Anthropic judge rejects $1.5B AI copyright settlement

What the Case Is Actually About

  • Multiple commenters stress that this suit is not about training on copyrighted books in general.
  • The judge has already ruled that using purchased and scanned books for training is fair use; the problem is Anthropic downloading pirated copies (LibGen, Pirate Library Mirror) and keeping them in a “central library.”
  • The alleged infringement is at procurement / library creation time, not at model-training time. Whether using pirated copies for training is fair use is described as ambiguous or unresolved in this ruling.

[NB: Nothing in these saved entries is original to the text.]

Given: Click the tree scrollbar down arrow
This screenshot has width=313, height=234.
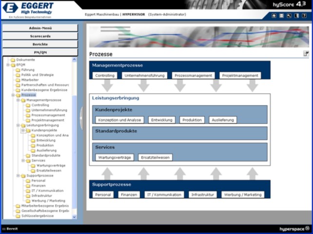Looking at the screenshot, I should click(75, 216).
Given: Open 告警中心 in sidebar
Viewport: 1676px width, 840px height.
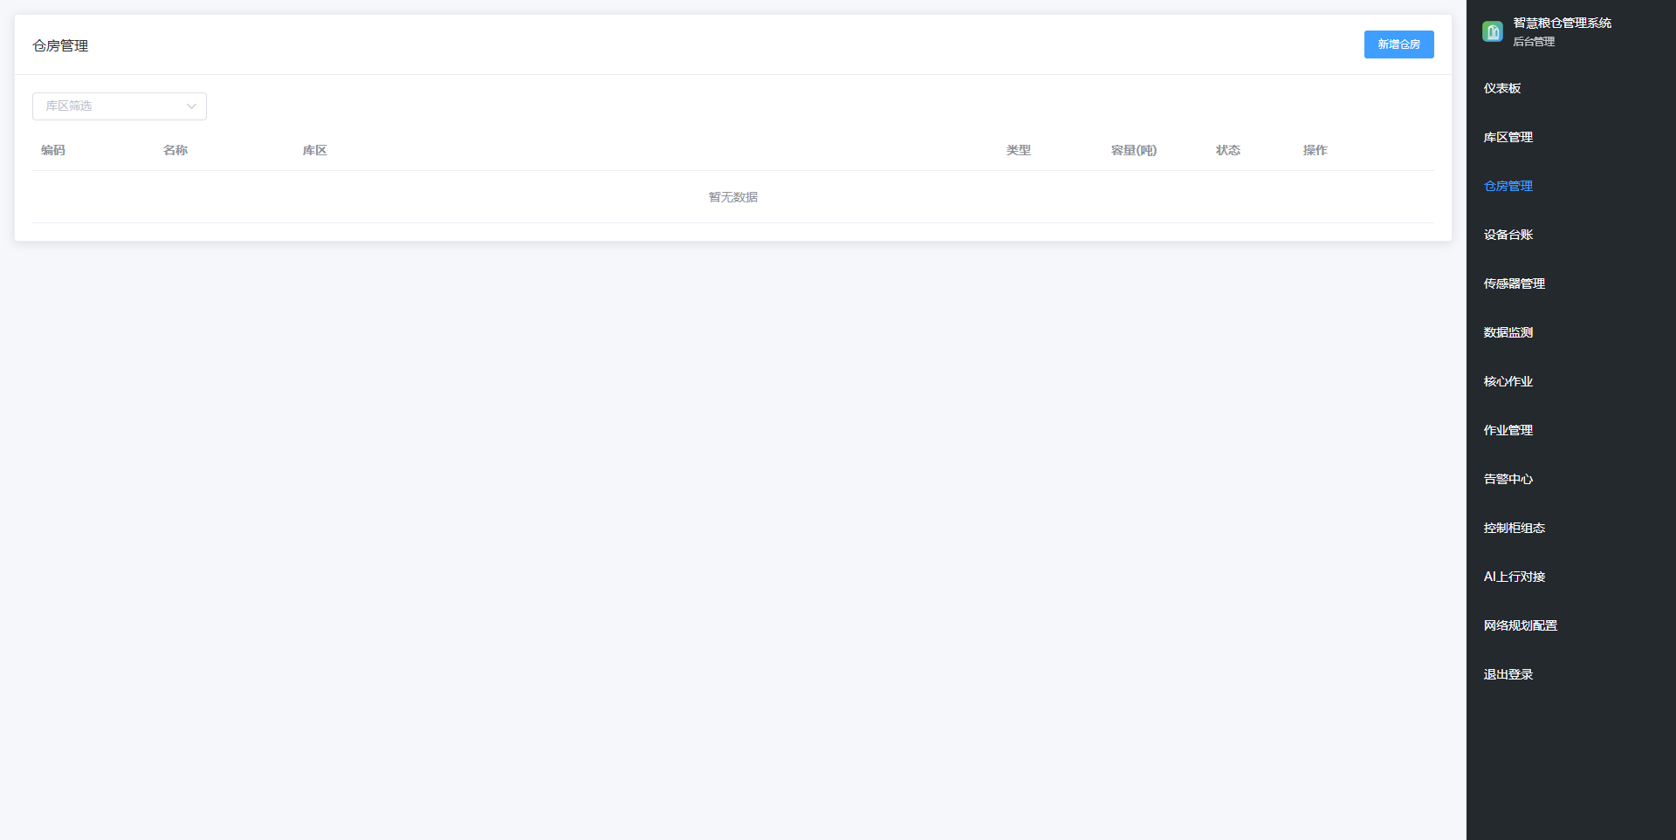Looking at the screenshot, I should click(1508, 479).
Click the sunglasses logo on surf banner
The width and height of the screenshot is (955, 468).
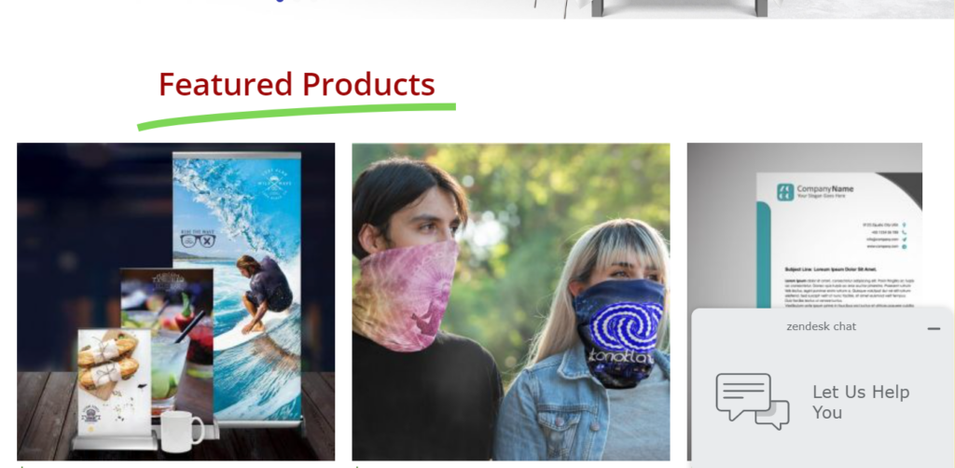pyautogui.click(x=199, y=241)
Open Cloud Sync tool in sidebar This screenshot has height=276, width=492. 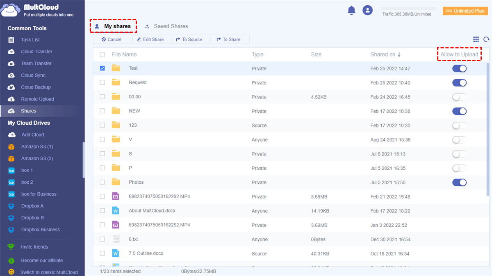pyautogui.click(x=33, y=75)
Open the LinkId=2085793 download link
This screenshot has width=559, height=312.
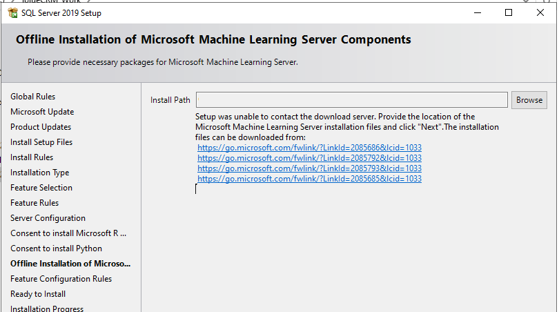pos(309,168)
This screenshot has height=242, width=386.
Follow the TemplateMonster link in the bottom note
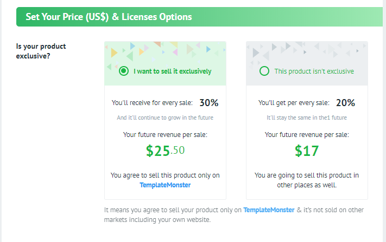pos(269,210)
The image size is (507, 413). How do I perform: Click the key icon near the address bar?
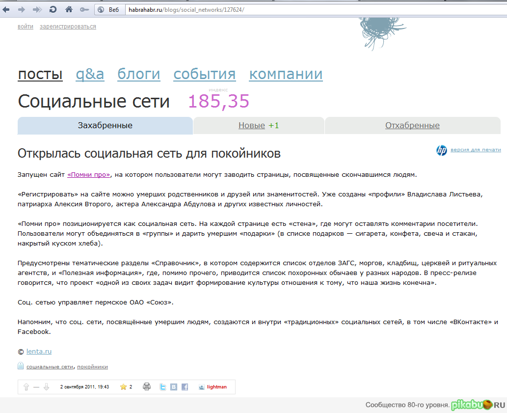(84, 9)
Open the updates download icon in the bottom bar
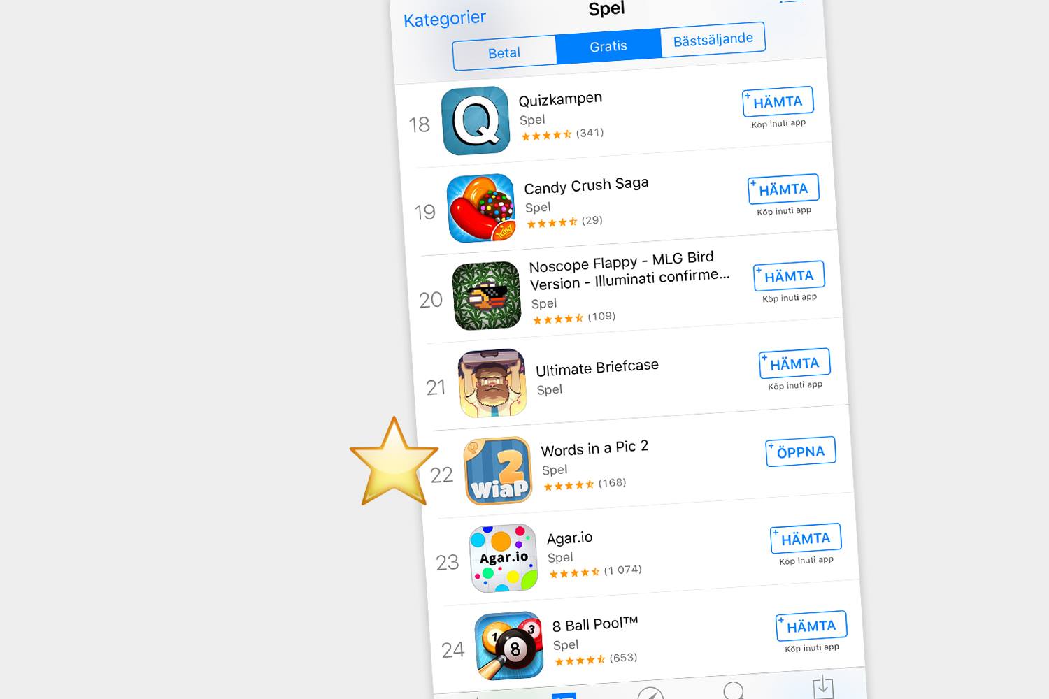Screen dimensions: 1049x699 click(x=823, y=686)
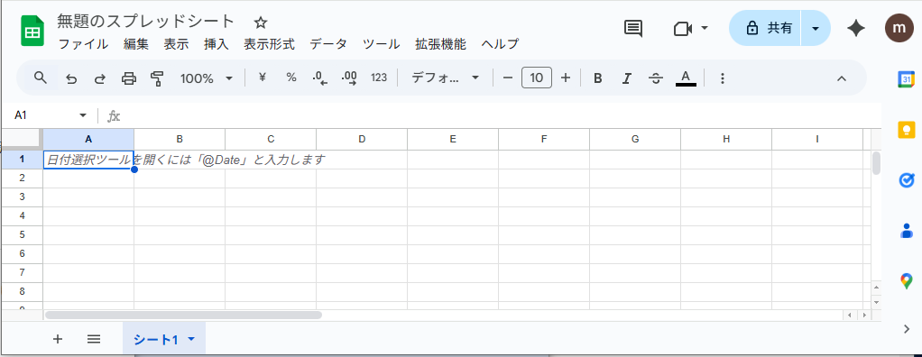Screen dimensions: 922x357
Task: Open the text color picker
Action: [x=686, y=78]
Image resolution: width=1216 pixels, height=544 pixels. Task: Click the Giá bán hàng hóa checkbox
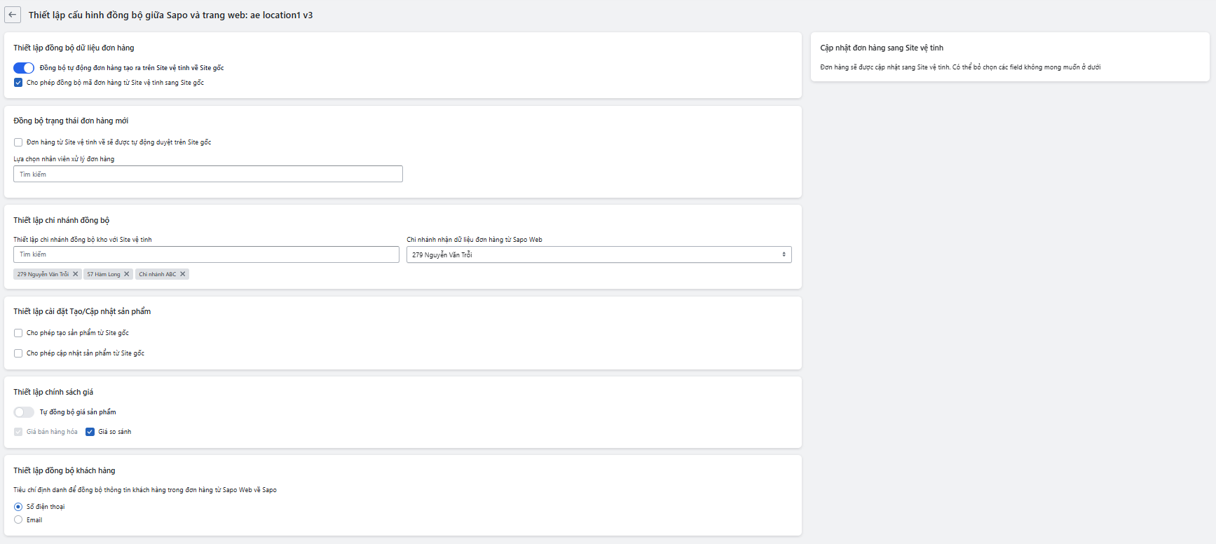pyautogui.click(x=18, y=432)
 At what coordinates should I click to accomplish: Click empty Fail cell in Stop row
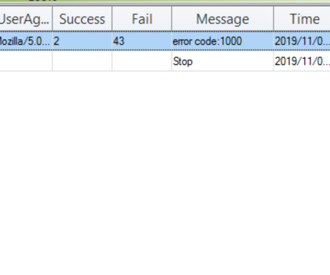[x=142, y=61]
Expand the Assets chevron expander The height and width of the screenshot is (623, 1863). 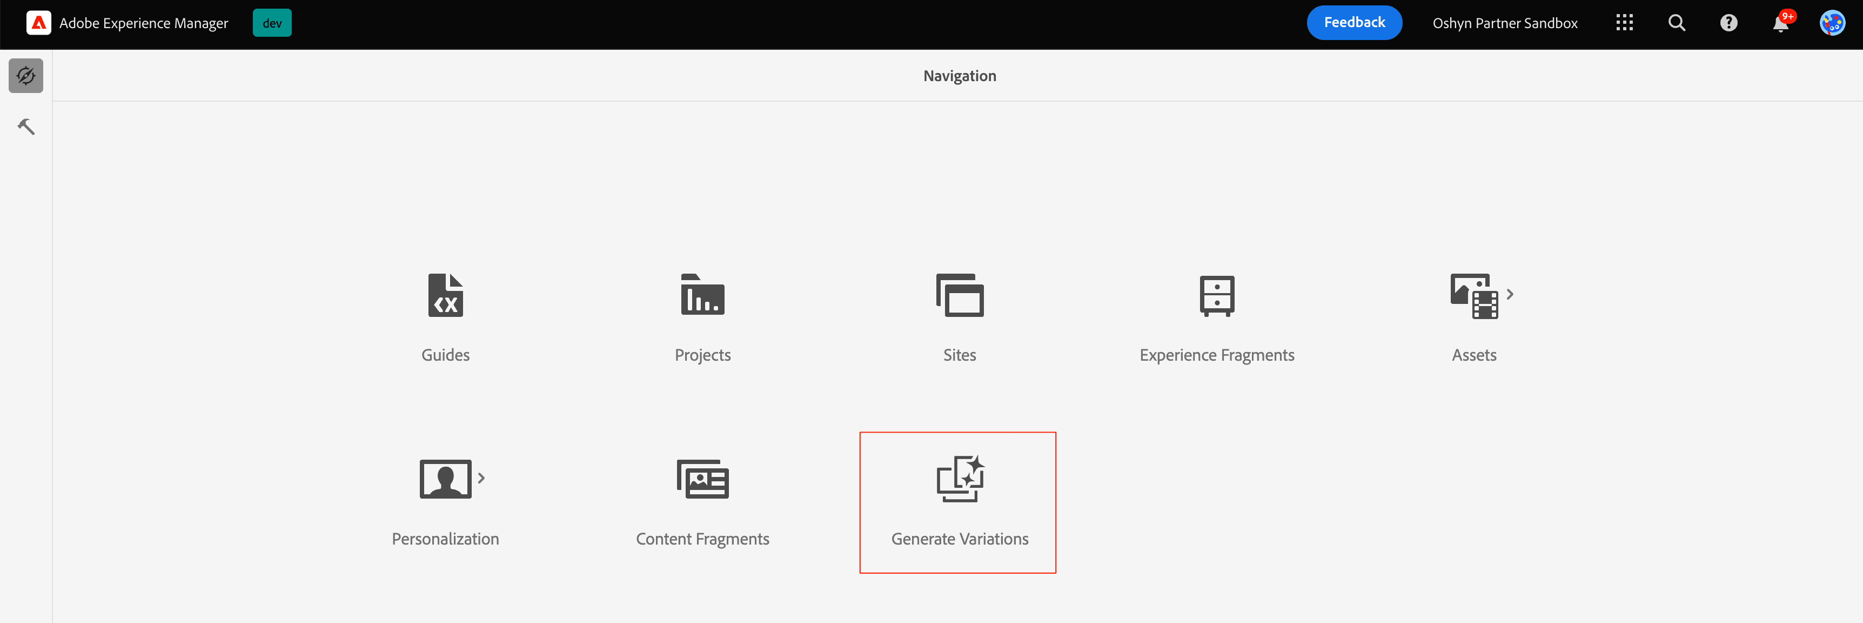1512,294
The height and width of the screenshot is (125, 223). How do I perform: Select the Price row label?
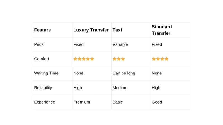pyautogui.click(x=39, y=44)
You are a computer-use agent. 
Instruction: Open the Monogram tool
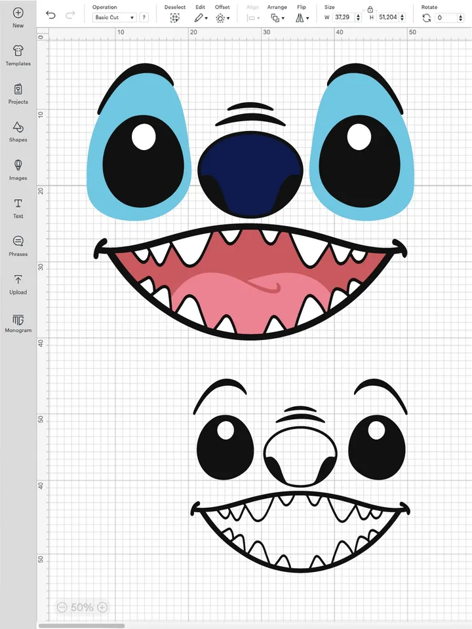click(x=18, y=320)
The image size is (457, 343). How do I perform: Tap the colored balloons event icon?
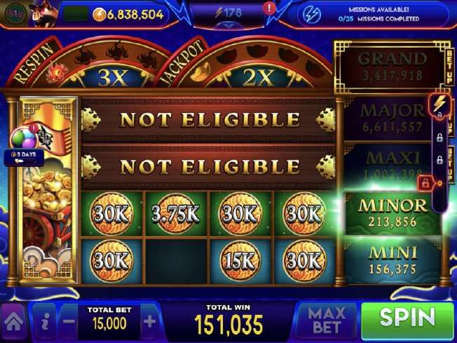tap(25, 137)
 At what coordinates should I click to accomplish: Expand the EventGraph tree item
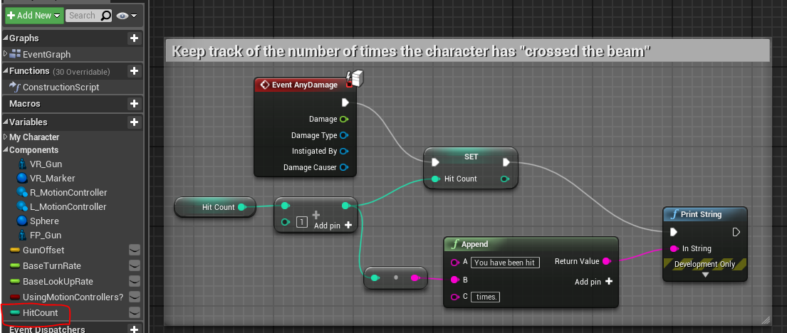pyautogui.click(x=6, y=54)
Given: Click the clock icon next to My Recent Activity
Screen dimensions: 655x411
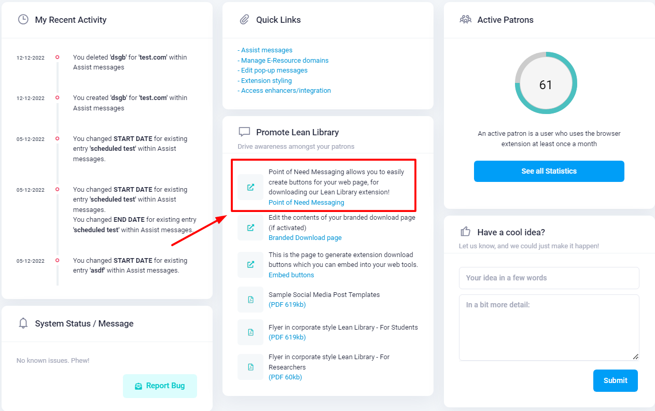Looking at the screenshot, I should [23, 20].
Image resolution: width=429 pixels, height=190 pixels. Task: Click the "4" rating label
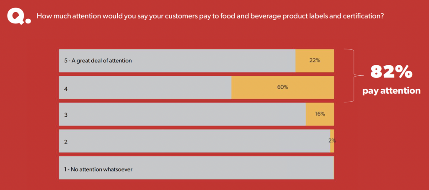tap(66, 89)
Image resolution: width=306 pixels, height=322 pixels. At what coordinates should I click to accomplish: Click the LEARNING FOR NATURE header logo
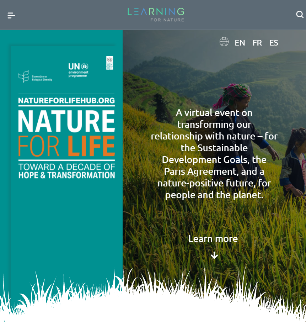(x=155, y=15)
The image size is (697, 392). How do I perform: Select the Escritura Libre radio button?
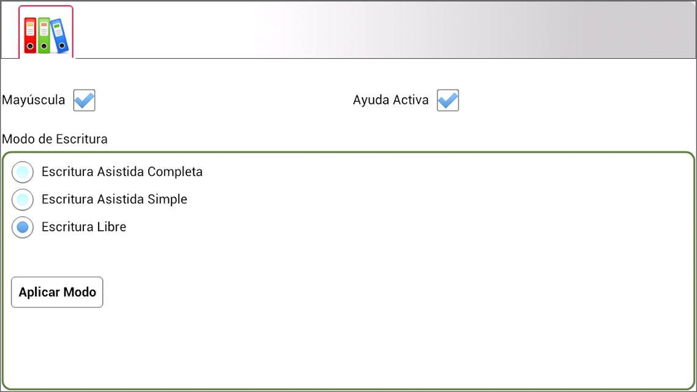click(23, 227)
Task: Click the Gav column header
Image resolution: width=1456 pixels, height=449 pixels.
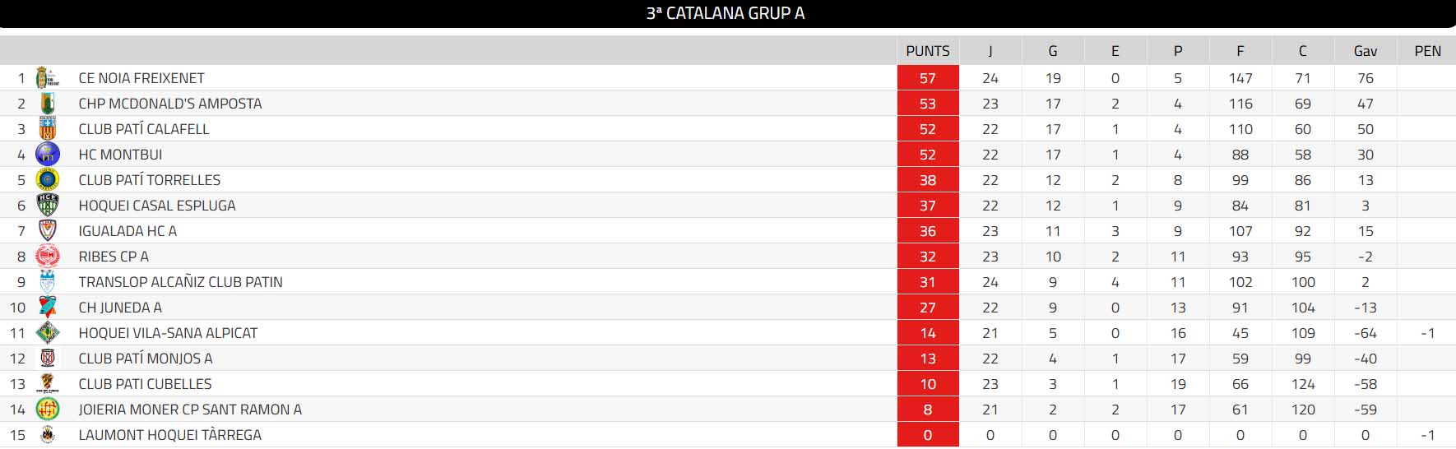Action: tap(1365, 51)
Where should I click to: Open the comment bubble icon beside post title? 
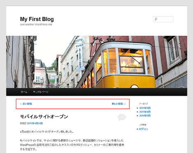pos(122,117)
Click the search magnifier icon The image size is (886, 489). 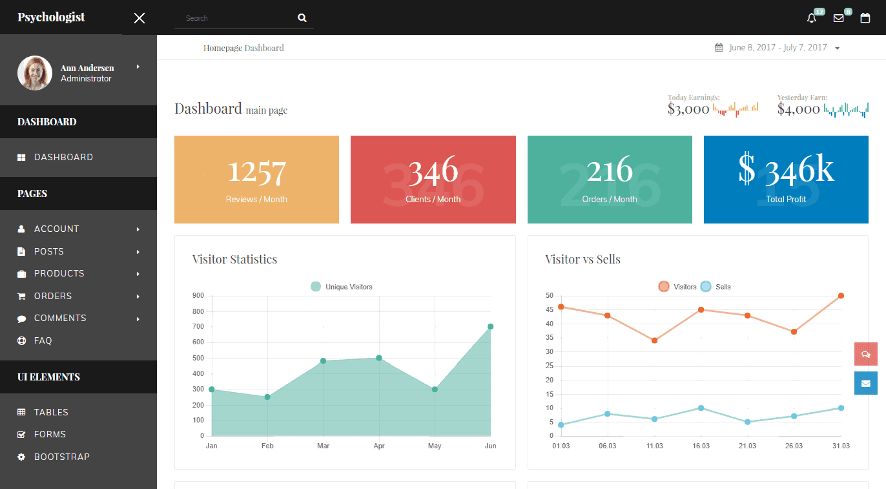[302, 18]
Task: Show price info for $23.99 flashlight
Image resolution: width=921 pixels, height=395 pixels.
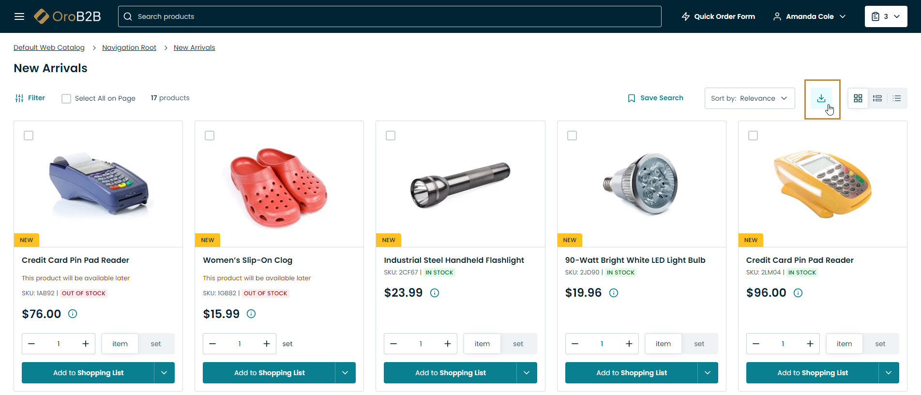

Judge’s Rejection of the Settlement

  • The settlement was rejected “without prejudice” mainly for procedural reasons, not because the dollar amount is clearly too low or too high.
  • Concerns raised:
    • How authors are notified, how they file claims, and how payments are administered.
    • Whether Anthropic is properly protected from later, duplicative suits (“double dipping”).
    • Whether lawyers’ fees will consume too much of the $1.5B pool.
  • Commenters expect the parties could fix these issues without changing the per-book amount.

Is ~$3,000 per Book Fair?

  • One author in the thread (with 3 included books) feels ~$9k total is fair, especially for titles with low advances that never earned out.
  • Others argue it’s too low relative to statutory damages (up to $150k per willful infringement), the value of models built on the corpus, and the deterrence needed so companies don’t just “steal first, pay later.”
  • Some see it as a windfall: compared to a $30 book, ~$3k/book is ~100×, clearly punitive for one pirated copy.
  • Disputes arise over who should get the money (authors vs publishers; impact of advances and rights arrangements).

Copying, Fair Use, and “Statistical” Learning

  • Long subthread debates whether training is “copying” or merely learning statistics:
    • One side: training explicitly reproduces sequences during optimization; models can regurgitate text and code; this is causally linked to underlying infringement.
    • Other side: proper training is about aggregate statistics, not exact memorization; accidental verbatim output is overfitting, not the intent.
  • Analogy battles: pirated Photoshop used to make a game; humans imitating style; music “substantial similarity” cases; whether style vs expression is protectable.
  • Some insist copyright should hinge on outputs (substantial similarity), not internal representations; others say illegal acquisition itself is enough to trigger liability.

Humans vs Machines

  • One camp warns: if “learning from copyrighted works” is treated as infringement, it logically extends to humans and would destroy normal artistic practice.
  • The opposing view: law can—and should—treat corporate AI systems differently from human creators; scale, profit motive, and replace-all-creative-work ambitions matter.

Broader IP and AI Concerns

  • Philosophical split:
    • Anti-IP voices say copyright is overlong, protects incumbents, and isn’t needed for creativity in many domains.
    • Pro-IP voices argue that large, risky investments (drugs, blockbuster films, complex software) depend on enforceable rights.
  • Some predict generative AI will erode markets for books, news, and other writing by capturing value without paying sources; others doubt it has meaningfully replaced books for them.